Eighty-three children have been used as “human bombs” in terror attacks in Nigeria this year, the United Nations Children’s Fund said Tuesday. The children, including 55 girls, were induced to commit suicide bombings after being abducted from their families by the terror group Boko Haram.
The figure represents a rapid escalation of the horrific practice and is already four times higher than the whole of 2016, UNICEF said.
“The level of stress ordinary people are living through is extraordinary.”
Thousands of children have been abducted by Boko Haram since the group launched a violent campaign in 2009 to form a state based on its interpretation of Islamic law in eastern Nigeria, many of which have been sent back into the surrounding community as suicide bombers.
The militants have waged a campaign of abductions, assassinations and bombings against those it considers non-believers, including the government of Nigeria and other muslims, especially in the region of Borno and the regional capital Maiduguri.

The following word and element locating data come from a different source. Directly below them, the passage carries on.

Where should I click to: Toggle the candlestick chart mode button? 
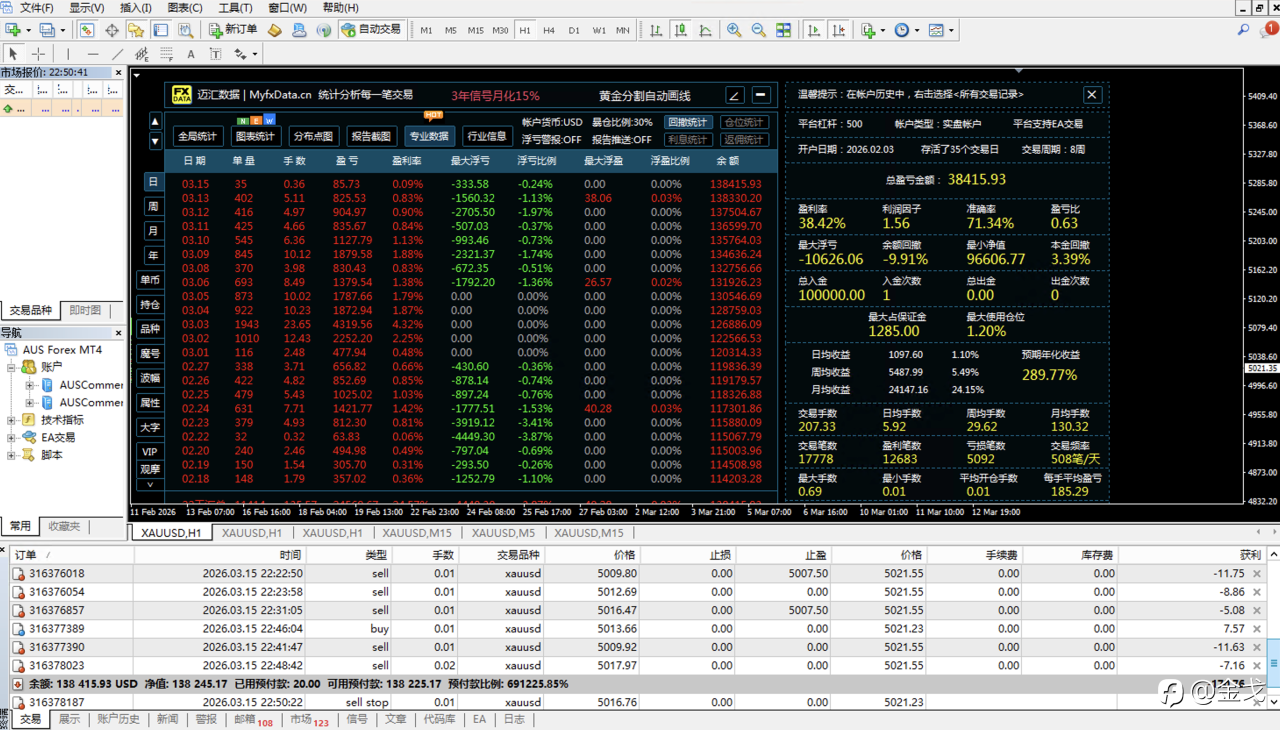click(681, 30)
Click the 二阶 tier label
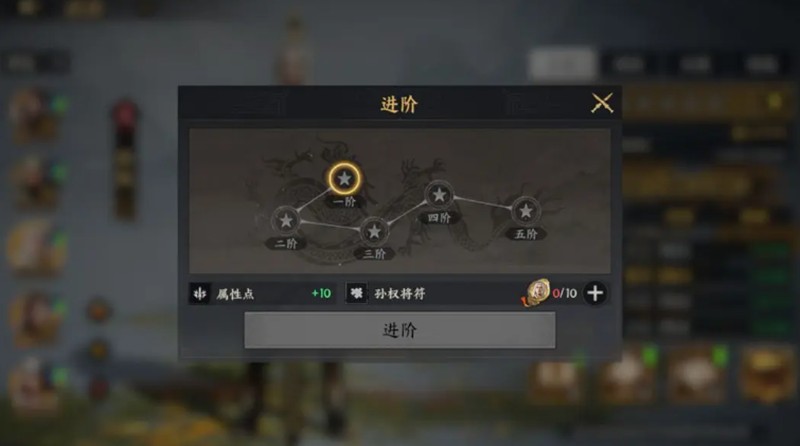The height and width of the screenshot is (446, 800). point(286,243)
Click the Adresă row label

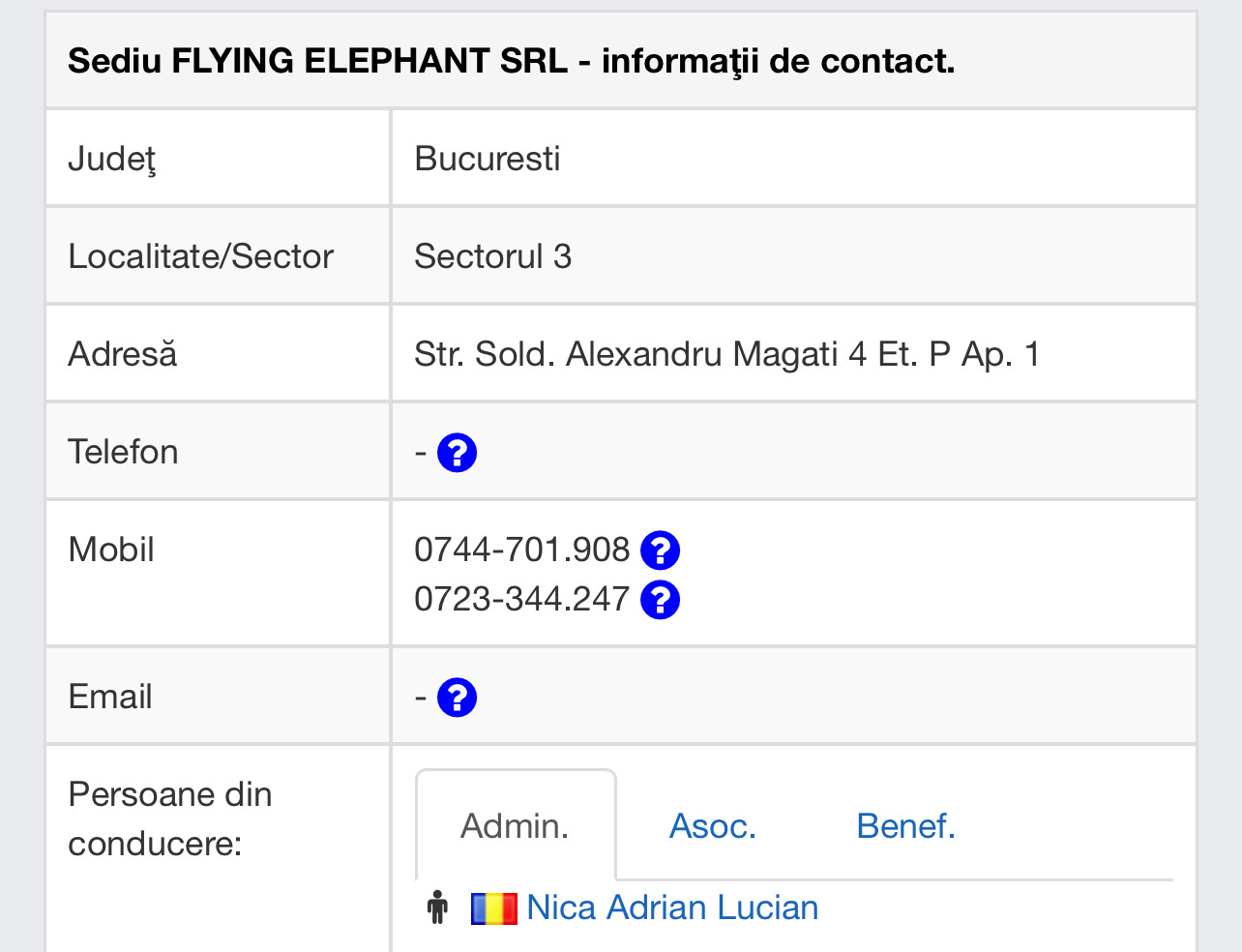123,354
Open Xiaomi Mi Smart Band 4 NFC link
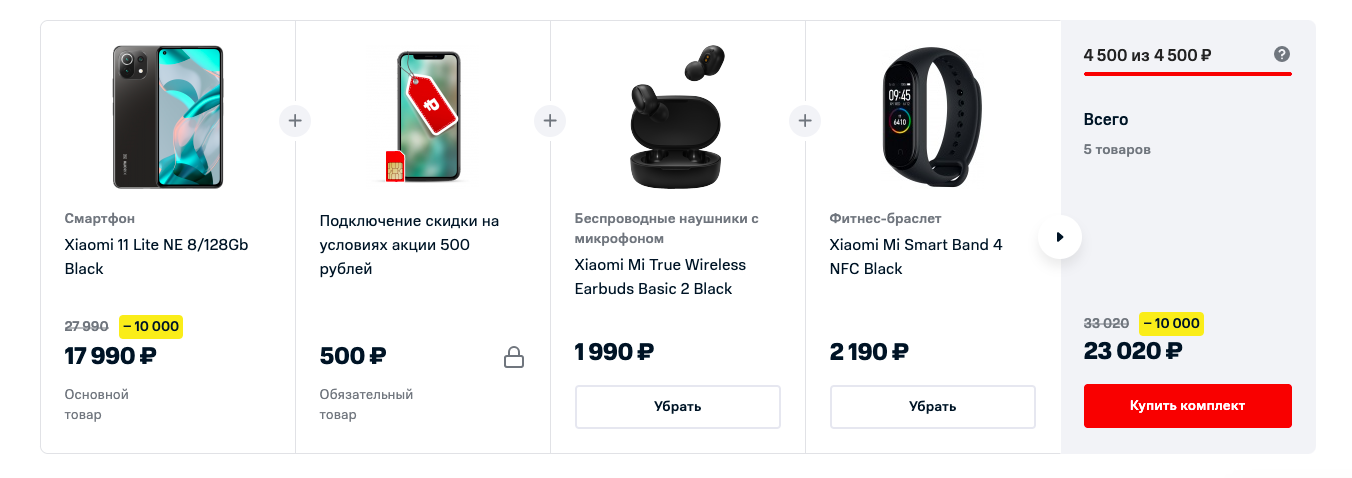 click(x=916, y=256)
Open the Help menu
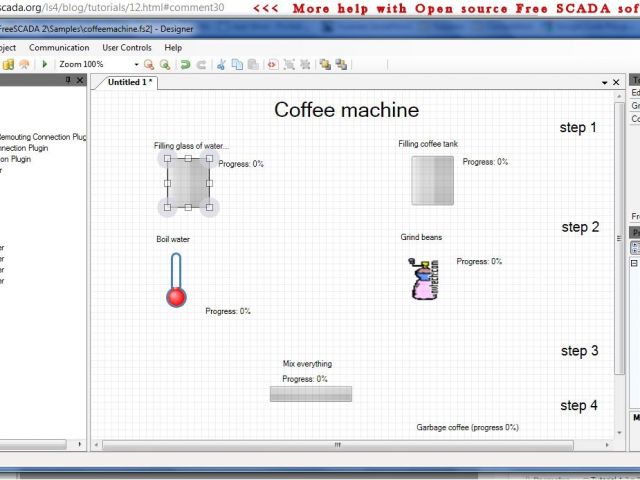 (x=173, y=47)
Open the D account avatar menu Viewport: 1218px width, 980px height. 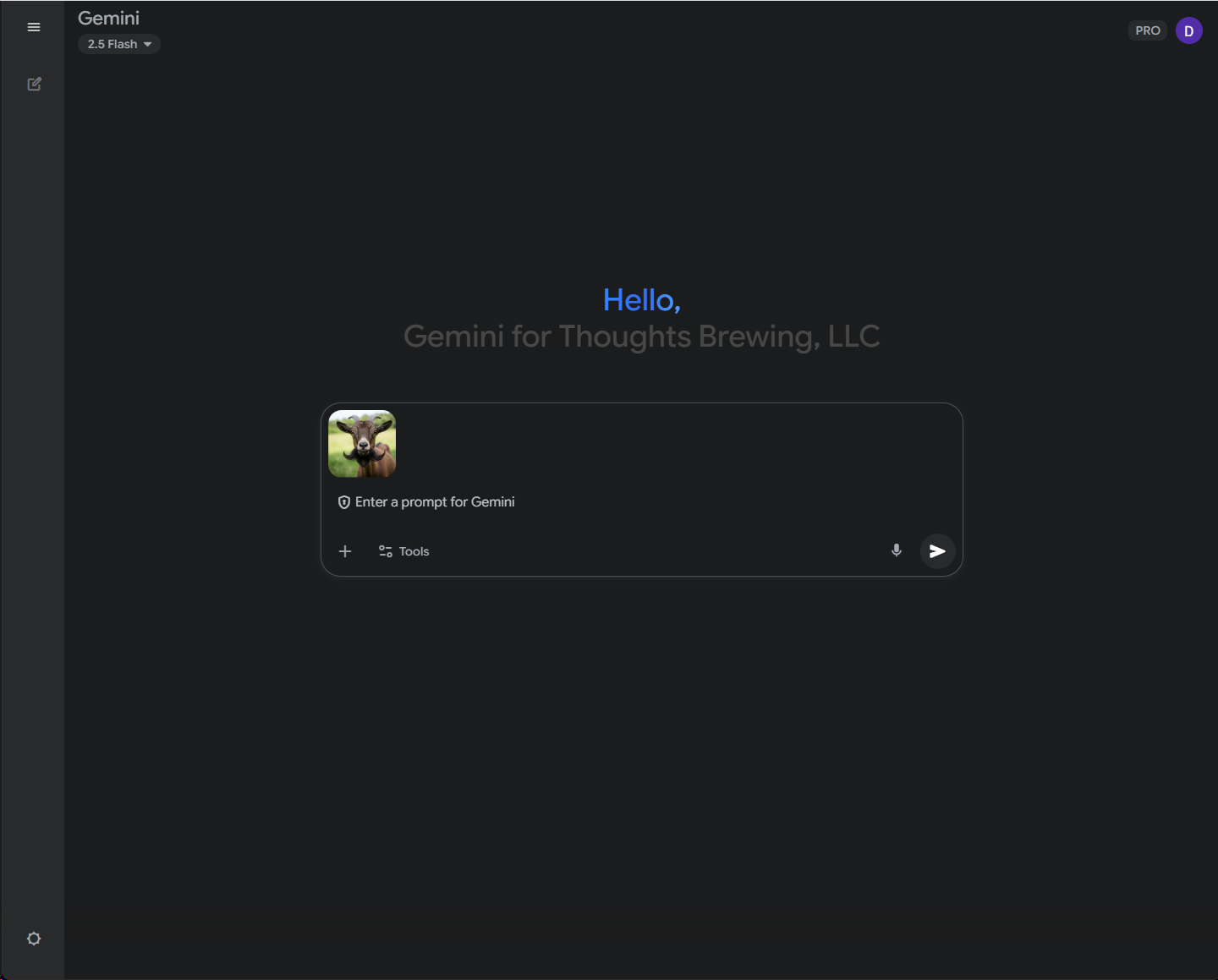(1188, 30)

“I was in Maiduguri in July, and the frequency of the attacks is incredible,” UNICEF spokeswoman Marixie Mercado told VICE News by phone from Geneva. “I was there for eight days, and there were five incidents involving two boys and four girls. The level of stress ordinary people are living through is extraordinary.”
Most of the children forced to become suicide bombers are under 15 years old, UNICEF said. The report specified that in one gruesome incident, a victim included a baby that had been strapped to a girl.
A previous report released in April by UNICEF said the group’s exact technique for inducing children to participate in suicide bombings remains uncertain, including whether the children are lied to or promised entry into heaven.
“It is unclear whether some of these children are even aware of what they are being asked to do,” the report said. “It has been difficult to ascertain if some of these children are being used to transport the devices to other locations and other active combatants or if they are being forced into a perverse death mission in exchange for promised redemption and martyrdom.”
The terror group’s use of abducted children as suicide bombers reverberates beyond the threat of another attack. Children who are released or escape from the group are normally stigmatized, facing suspicion and rejection when they return home, according to UNICEF.
Boko Haram’s fundamentalist ideology preaches the rejection of all types of western culture, from democratic elections to clothing. The word “haram” means forbidden, and the group’s name translates loosely as “western education is forbidden.”
The use of children as suicide bombers has expanded dramatically in recent years, from 4 in 2014, to 21 in 2015 and 19 in 2016, to 83 thus far in 2017. As of 2014, a total of 127 children, 95 of whom were girls, have been used in suicide bombings.
The figures released Tuesday by UNICEF don’t include attacks in the surrounding countries of Chad, Niger or Cameroon, which would push the figures even higher, Mercado said.